10月4日は中秋の名月。今年の中秋の名月は「食べる」ことを楽しんでみませんか?
お月見にちなんだ食べ物とその由来などから、食卓でもお月見気分を盛り上げてみてはいかがでしょうか。ご家庭でも簡単に作れる、やわらかモチモチ月見団子のレシピなどもご紹介します。


「中秋の名月」その由来とは?

中秋の名月とは、太陰太陽暦の8月15日の夜の月のこと。始まりは中国から伝わったとされていて、日本では平安時代に秋の収穫を感謝したり祈願するために行われた行事とされています。
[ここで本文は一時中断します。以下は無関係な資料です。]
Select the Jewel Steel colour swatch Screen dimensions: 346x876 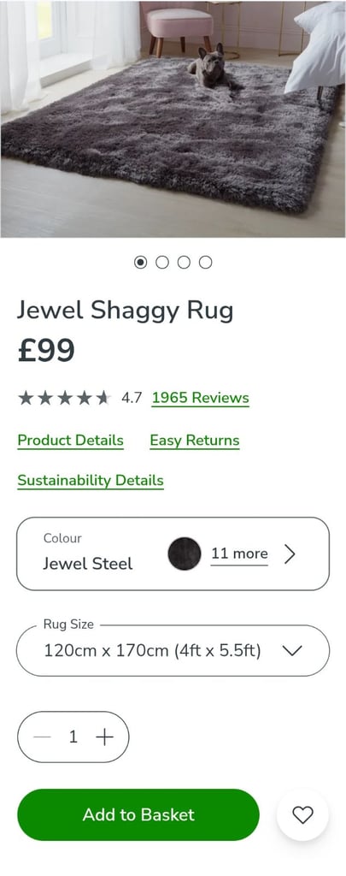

貴族の間では、美しい月を愛でながら和歌や俳句を詠んだり、宴が催されたりしていました。
また太陰太陽暦の9月13日の夜を「十三夜」と呼び、日本ではその日にもお月見をする習慣があります。2017年の十三夜は11月1日になります。


お月見といったら、このお菓子を食べてみよう

◎団子
江戸時代、これからの収穫を祈って収穫物である米の団子を用意したのが、月見団子の始まりと言われています。江戸では丸型、京都では芋型をしています。お供えする数も諸説あり、その年に出る満月の数(平年では12個、閏年では13個)であったり、十五夜だから15個であったりしているようです。

◎最中
平安時代に拾遺和歌集にある三十六歌仙の一人でもある歌人・源順(みなもと の したごう)が、宮中で行われた月見の宴で出された、白くて丸い餅菓子と月とを掛けて詠んだ句に「秋の最中(もなか)」という言葉がありました。これがそのまま菓子の名前となったとも言われています。またのちに、この句にちなんで江戸時代に吉原(浅草の近く)の煎餅屋「竹村伊勢」が『最中の月』という名で売り出された菓子が、現在の「最中」の起源とも言われています。当時は丸いものが主流で四角いものは珍しく、『窓の月』と呼ばれていたそうです。

◎月餅
中国では『円満』や『完璧』を象徴するとされる満月。この満月に見立てて作られた丸い形の月餅を家族で切り分けて食べ、家庭円満と皆の健康を祈ります。日本でも、この時期だけに作られる期間限定の中秋月餅が中華街などの店頭に並びます。その代表的なものが、餡の中に塩卵の黄身が丸ごと入った「鹹蛋(タンファン)月餅」です。切り分けた時に、中の黄身が月のようで、見ても食べても美味しいお菓子です。